A four-year-old European probe into Google’s alleged abuse of its dominant position in the internet search and advertising business has reached another stalemate after negative feedback from rivals on its current offer.

Google has to date improved its proposal three times in response to charges from Microsoft, European publishers and competitors across Europe that it was squeezing them out in online search results and blocking advertisers from moving to competing platforms.
Last week rivals stepped up the pressure on the European Competion Commissioner to demand more concessions, saying a proposed deal reached in February was catastrophic for them as it would entrench Google's market share of more than 80 percent in Europe.
In the last two months 18 companies have responded to the Commissioner's stated intention to rebuff their grievances.
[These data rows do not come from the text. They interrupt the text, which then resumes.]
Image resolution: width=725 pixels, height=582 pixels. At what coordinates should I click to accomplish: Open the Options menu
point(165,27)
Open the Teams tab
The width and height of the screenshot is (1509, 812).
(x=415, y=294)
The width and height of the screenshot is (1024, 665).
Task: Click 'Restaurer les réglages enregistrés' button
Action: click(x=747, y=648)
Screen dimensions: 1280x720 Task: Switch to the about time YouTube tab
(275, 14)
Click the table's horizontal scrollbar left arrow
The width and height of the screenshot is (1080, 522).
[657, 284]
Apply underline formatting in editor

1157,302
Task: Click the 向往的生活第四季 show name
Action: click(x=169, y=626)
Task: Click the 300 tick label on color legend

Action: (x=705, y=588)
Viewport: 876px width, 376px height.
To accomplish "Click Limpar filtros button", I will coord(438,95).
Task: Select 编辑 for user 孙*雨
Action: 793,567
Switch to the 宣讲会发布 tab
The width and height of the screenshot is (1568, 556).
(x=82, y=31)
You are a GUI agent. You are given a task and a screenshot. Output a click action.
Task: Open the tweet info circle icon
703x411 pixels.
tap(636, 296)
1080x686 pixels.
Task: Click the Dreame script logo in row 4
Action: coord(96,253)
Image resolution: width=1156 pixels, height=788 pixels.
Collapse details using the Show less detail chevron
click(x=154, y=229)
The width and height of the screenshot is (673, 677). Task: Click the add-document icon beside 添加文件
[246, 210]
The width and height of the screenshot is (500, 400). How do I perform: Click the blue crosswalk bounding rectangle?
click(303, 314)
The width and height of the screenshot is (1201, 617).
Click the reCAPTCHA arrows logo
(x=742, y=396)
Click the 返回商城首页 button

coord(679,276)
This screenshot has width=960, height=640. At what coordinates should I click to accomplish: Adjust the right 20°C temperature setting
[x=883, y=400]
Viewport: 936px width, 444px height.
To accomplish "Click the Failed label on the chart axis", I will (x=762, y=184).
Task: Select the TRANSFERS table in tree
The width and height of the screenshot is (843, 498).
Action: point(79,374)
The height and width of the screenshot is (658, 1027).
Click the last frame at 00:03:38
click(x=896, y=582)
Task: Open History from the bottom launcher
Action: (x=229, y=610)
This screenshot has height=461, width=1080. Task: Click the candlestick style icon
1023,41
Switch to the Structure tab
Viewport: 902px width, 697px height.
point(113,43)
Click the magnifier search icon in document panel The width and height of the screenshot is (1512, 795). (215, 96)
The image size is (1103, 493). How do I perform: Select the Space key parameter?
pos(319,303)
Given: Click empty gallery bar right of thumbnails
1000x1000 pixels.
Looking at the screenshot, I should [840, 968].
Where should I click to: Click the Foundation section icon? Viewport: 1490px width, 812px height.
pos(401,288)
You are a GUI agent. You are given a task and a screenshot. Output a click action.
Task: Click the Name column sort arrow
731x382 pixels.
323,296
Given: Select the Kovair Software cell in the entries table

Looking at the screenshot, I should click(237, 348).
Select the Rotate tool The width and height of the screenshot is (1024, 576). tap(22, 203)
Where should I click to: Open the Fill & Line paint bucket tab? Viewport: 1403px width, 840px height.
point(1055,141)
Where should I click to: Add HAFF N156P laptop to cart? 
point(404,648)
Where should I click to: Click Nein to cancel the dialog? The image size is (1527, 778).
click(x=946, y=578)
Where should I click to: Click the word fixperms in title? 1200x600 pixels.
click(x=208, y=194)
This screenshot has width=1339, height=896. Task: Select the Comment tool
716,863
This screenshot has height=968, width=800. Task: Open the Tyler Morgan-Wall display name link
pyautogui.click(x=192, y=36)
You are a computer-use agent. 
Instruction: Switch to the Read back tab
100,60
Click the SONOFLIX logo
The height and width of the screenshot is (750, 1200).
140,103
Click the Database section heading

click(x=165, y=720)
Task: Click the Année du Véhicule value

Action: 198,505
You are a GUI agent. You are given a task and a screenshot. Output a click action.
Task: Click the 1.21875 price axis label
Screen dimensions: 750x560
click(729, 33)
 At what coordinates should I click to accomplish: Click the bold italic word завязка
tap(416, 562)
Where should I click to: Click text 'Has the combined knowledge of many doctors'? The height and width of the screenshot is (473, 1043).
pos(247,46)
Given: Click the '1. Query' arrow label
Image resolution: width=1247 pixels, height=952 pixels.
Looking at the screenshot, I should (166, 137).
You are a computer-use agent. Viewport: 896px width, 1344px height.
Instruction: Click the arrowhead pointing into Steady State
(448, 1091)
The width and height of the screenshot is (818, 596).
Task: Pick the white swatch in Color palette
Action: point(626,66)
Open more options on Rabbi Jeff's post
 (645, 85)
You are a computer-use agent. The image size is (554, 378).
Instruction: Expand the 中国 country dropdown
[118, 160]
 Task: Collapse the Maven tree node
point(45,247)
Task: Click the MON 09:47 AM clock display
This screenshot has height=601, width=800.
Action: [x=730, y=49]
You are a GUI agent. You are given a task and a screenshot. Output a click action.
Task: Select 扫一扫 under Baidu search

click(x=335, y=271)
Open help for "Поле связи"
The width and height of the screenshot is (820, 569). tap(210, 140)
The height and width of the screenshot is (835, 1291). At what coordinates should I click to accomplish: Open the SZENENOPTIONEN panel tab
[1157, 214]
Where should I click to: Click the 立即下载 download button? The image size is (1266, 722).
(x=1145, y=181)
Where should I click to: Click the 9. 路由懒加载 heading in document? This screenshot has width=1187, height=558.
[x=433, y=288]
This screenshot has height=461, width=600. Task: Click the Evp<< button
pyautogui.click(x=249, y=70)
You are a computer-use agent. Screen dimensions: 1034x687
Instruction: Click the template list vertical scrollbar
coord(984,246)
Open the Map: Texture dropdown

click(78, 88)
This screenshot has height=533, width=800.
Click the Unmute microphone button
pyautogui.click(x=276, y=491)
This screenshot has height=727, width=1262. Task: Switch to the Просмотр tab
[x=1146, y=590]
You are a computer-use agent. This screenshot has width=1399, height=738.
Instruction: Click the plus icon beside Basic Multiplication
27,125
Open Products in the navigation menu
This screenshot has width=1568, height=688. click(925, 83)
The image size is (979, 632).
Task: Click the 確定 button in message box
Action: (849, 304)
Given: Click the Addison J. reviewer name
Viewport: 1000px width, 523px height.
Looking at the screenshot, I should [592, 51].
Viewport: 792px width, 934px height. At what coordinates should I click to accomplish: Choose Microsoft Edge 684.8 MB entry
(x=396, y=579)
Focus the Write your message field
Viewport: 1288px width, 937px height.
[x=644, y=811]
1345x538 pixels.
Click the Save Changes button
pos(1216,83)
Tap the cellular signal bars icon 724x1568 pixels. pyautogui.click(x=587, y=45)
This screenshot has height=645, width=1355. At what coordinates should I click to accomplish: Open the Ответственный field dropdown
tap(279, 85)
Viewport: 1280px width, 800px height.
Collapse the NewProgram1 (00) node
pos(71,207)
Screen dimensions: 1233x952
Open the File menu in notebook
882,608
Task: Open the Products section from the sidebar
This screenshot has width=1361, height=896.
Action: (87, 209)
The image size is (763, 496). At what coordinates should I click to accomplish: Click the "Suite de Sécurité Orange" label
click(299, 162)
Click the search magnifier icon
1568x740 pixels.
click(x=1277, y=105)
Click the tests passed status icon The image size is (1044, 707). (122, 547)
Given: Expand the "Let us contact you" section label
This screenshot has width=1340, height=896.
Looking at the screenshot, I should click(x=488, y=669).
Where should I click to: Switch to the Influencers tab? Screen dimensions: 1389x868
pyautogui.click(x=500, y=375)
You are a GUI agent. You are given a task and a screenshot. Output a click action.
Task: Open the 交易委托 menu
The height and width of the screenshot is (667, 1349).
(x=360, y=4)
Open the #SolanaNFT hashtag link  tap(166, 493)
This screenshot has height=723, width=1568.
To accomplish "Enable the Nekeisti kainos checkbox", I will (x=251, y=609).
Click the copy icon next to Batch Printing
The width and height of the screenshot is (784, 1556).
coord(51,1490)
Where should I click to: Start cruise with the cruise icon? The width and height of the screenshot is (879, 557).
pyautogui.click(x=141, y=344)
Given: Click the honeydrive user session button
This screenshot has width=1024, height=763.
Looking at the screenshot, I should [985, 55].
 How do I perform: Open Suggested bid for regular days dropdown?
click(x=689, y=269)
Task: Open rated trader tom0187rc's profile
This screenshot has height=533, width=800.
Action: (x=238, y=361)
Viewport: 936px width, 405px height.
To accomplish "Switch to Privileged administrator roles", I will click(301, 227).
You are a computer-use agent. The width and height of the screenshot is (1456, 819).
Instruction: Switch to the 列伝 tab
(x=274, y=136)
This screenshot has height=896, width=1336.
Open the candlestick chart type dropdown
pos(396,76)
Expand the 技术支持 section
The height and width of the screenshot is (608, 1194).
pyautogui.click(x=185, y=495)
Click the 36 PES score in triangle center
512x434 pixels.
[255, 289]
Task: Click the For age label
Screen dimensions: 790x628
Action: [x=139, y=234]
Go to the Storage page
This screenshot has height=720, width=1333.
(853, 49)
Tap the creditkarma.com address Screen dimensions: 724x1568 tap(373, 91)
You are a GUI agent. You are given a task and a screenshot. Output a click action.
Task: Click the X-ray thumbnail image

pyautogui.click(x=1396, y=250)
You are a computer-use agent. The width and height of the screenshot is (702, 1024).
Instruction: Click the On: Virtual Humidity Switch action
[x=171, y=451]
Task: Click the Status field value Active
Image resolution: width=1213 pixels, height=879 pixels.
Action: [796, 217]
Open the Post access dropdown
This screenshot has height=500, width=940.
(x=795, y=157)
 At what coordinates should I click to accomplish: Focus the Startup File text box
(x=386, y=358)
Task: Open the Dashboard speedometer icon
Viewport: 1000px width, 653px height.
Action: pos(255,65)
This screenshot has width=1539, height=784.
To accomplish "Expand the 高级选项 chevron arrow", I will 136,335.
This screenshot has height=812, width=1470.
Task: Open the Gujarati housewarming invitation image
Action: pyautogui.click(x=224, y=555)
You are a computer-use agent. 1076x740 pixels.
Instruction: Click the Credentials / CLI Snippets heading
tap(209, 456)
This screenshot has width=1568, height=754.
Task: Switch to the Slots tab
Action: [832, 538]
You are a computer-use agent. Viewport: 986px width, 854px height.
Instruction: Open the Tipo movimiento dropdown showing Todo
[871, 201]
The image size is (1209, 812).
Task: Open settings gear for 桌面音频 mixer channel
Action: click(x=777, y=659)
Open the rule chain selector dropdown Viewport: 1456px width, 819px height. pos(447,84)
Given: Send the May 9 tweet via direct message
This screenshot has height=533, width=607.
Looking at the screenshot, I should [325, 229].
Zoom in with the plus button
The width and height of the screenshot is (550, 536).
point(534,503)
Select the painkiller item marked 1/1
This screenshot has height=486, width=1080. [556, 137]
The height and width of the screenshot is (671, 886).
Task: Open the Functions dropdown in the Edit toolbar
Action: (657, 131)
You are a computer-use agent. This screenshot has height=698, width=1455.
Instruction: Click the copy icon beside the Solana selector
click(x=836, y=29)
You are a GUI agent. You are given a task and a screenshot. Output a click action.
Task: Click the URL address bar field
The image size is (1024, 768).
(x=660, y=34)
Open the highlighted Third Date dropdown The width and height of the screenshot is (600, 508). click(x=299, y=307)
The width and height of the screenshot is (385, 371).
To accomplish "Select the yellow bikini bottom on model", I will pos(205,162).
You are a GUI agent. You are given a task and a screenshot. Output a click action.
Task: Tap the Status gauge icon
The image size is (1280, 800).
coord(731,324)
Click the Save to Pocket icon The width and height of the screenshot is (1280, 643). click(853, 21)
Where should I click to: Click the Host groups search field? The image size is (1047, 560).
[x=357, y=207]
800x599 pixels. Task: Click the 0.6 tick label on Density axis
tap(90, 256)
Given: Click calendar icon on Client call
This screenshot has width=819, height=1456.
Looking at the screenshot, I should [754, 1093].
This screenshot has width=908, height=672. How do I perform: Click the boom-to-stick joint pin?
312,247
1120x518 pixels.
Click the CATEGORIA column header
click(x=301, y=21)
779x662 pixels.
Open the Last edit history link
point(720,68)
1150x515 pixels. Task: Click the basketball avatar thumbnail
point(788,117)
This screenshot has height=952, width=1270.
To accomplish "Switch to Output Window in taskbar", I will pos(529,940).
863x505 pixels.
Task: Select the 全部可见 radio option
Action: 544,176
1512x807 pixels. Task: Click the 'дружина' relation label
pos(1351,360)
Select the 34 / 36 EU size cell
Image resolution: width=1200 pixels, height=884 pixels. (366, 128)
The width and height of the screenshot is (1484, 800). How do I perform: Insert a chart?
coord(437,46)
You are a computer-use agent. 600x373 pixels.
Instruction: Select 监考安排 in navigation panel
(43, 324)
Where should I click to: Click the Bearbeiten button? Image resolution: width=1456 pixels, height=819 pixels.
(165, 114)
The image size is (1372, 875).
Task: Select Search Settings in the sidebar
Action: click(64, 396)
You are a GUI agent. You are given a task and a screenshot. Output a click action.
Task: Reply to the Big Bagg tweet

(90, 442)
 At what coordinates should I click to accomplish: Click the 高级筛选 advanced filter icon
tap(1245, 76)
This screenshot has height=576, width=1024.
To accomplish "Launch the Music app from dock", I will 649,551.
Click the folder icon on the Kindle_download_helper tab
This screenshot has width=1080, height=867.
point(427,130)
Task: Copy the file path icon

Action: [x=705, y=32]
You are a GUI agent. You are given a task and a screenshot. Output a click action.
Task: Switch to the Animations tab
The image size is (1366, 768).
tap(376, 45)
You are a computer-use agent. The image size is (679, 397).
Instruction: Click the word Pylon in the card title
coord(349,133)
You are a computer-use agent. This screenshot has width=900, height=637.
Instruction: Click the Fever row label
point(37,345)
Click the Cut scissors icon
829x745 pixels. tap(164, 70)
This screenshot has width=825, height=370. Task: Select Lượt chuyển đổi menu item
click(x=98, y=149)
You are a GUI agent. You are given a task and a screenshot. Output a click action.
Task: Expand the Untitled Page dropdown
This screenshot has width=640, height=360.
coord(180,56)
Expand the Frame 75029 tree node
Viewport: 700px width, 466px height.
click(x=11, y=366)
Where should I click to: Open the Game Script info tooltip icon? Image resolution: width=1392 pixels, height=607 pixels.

Google's executive chairman, Eric Schmidt, defended the company saying there was plenty of competition in the market and that its internet search service was built for users, not websites.
Lobby group FairSearch, whose members include complainants Microsoft, Finnish telecoms network equipment maker Nokia and online travel site TripAdvisor, expressed doubts as to whether fresh concessions would allay competition concerns.
"The Commission should issue a statement of objections," FairSearch said, referring to a charge sheet and process that could land Google a fine of up to $5 billion.
European regulators are laying the groundwork for a second case centred on whether Google abuses the 80 percent market share of its Android mobile operating system to promote services from maps to search.